注：抗菌活性以菌圈直徑(mm)計；“-”表示未檢出活性。

抑菌圈的大小表示抑菌活性高低。其中抑菌圈越大，表示抑菌活性越高，反之，抑菌活性越低。由表4可看出，陰性對照乙醇沒有抑菌圈，說明沒有抑菌活性，從而排除溶劑影響。在10 g/L的質量濃度下，陽性對照鏈霉素抑菌效果明顯。菌株TS8對軟腐病歐文氏菌具有較強的抑制活性，與陽性對照無顯著差異(P>0.05)。菌株56-50對豪氏變形桿菌具有較強抑制活性，與陽性對照無顯著差異(P>0.05)。

內生真菌與植物的長期協同進化，可能導致了內生真菌與宿主植物有基因交流，致使內生真菌與宿主植物有相同或相似的代謝途徑，因而可能會產生與宿主植物相同或相似的活性次級代謝產物[25]。這為在植物內生真菌中尋找與其宿主相同或相似的活性化合物提供理論基礎。據文獻報道，香椿能產生降糖、抗氧化或抗菌的活性物質，其內生真菌也可能會產生此類或者相似的生物活性物質。因此，香椿植物內生真菌是一類亟待開發的微生物資源，在食品、生物制藥、農業生產等領域具有潛在的應用價值。

本研究對香椿植物內生真菌進行了活性測試，結果表明菌株56-50的次級代謝產物具有較好的α-糖苷酶抑制活性、抗氧化活性以及抗細菌活性，提示該菌株可能產生具有降糖、抗氧化和抗菌作用的活性物質。因此，選擇菌株56-50對后續開發天然α-糖苷酶抑制劑、抗氧化劑和抗菌劑具有潛在的研究價值。

2.2 菌株56-50的鑒定

2.2.1 形態學特征

菌落形態特征：菌株56-50在PDA平板培養基上培養1 d，可產生零星的放射狀白色菌絲，4 d后菌落直徑為6.0 cm，絨毛狀或棉絮狀，具明顯的同心輪紋，中央為墨綠色，外部淡黃色至灰綠色，菌落平坦，表面具少量稀疏的白色氣生菌絲(圖1-a)，8 d后菌落布滿培養皿。

孢子形態特征：分生孢子頂生，暗褐色，近卵形；分生孢子梗單生，深褐色，具明顯的橫隔(圖1-b、圖1-c)。

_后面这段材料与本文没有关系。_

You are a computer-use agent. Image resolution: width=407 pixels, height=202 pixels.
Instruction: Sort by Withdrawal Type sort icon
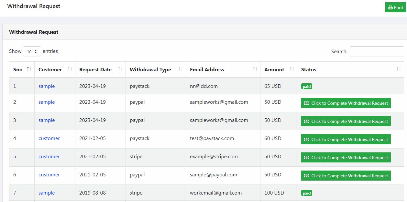point(181,69)
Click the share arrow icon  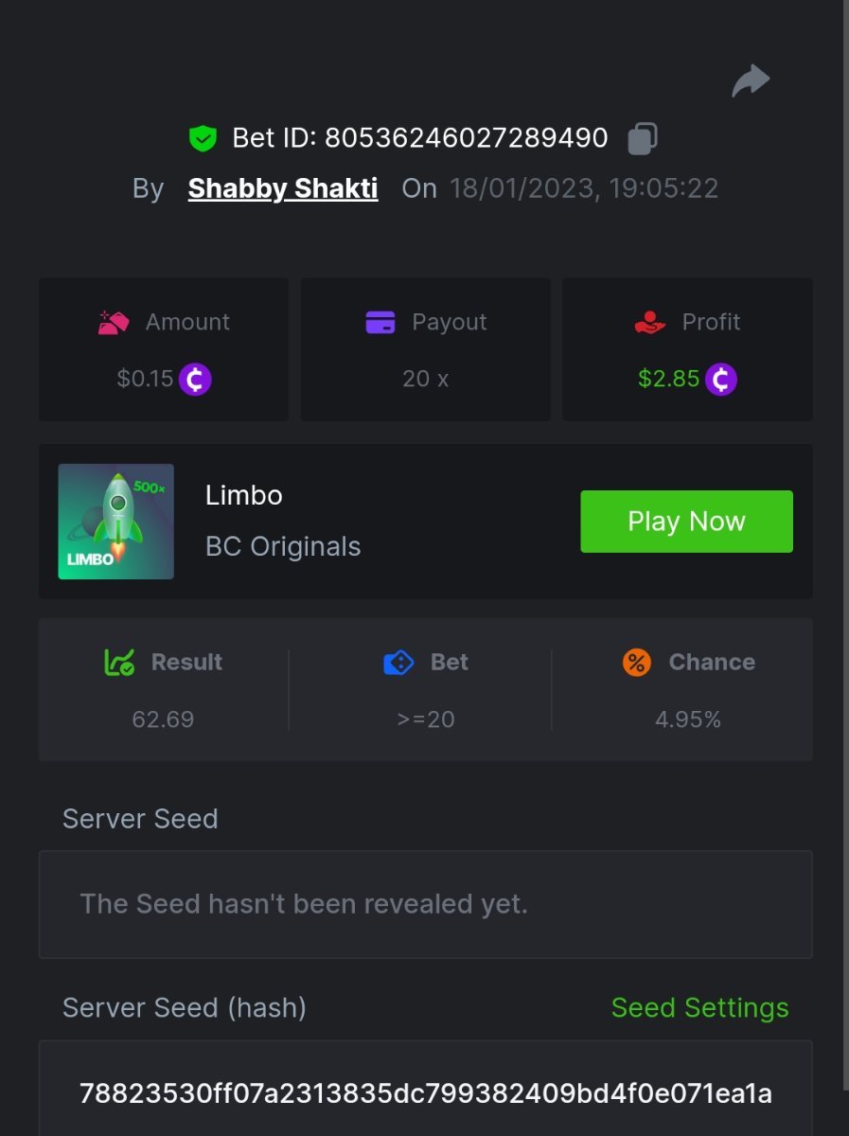[751, 81]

a-在PDA培養基上28 ℃培養4 d后的菌落正面形態；b～c-菌絲、分生孢子及分生孢子梗(×100)圖1 內生真菌56-60的菌落特征Fig.1 Morphological characteristics of the endophytic fungus 56-60

2.2.2 分子生物學鑒定

由于形態學特征無法準確判定菌株56-50的種屬地位，因此采用分子生物學方法對其進行鑒定：以提取出的菌株56-50的DNA為模板，對其18S rDNA基因片段進行PCR擴增，產物經1%瓊脂糖凝膠電泳，擴增產物為1 300 bp左右的特異性擴增條帶，大小與期望值相符。PCR擴增產物由上海生工有限公司進行測序，測序結果表明，該菌株的18S rDNA基因序列長度為1 322bp。菌株56-50交由中國普通微生物菌種保藏管理中心保藏(保藏號：CGMCC No.12980)。

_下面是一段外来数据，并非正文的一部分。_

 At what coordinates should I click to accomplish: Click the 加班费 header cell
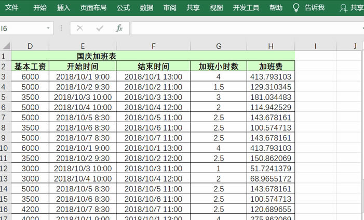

將PCR擴增獲得的18S rDNA序列在NCBI中進行BLAST分析，結果表明，菌株56-50的18S rDNA序列與鏈格孢屬Alternariasp.的18S序列同源性最高，相似性達100%。利用ClastalX與Mega 5.0軟件，基于18S rDNA序列構建系統發育樹，見圖2，從系統進化樹上可以看出，每一個屬分別形成一個獨立的分枝，菌株56-50與Alternariasp.(KT192438.1)和Alternariasp.(GQ253348.1)處于同一分枝，親緣關系最近，判斷該菌株為鏈格孢屬Alternariasp.。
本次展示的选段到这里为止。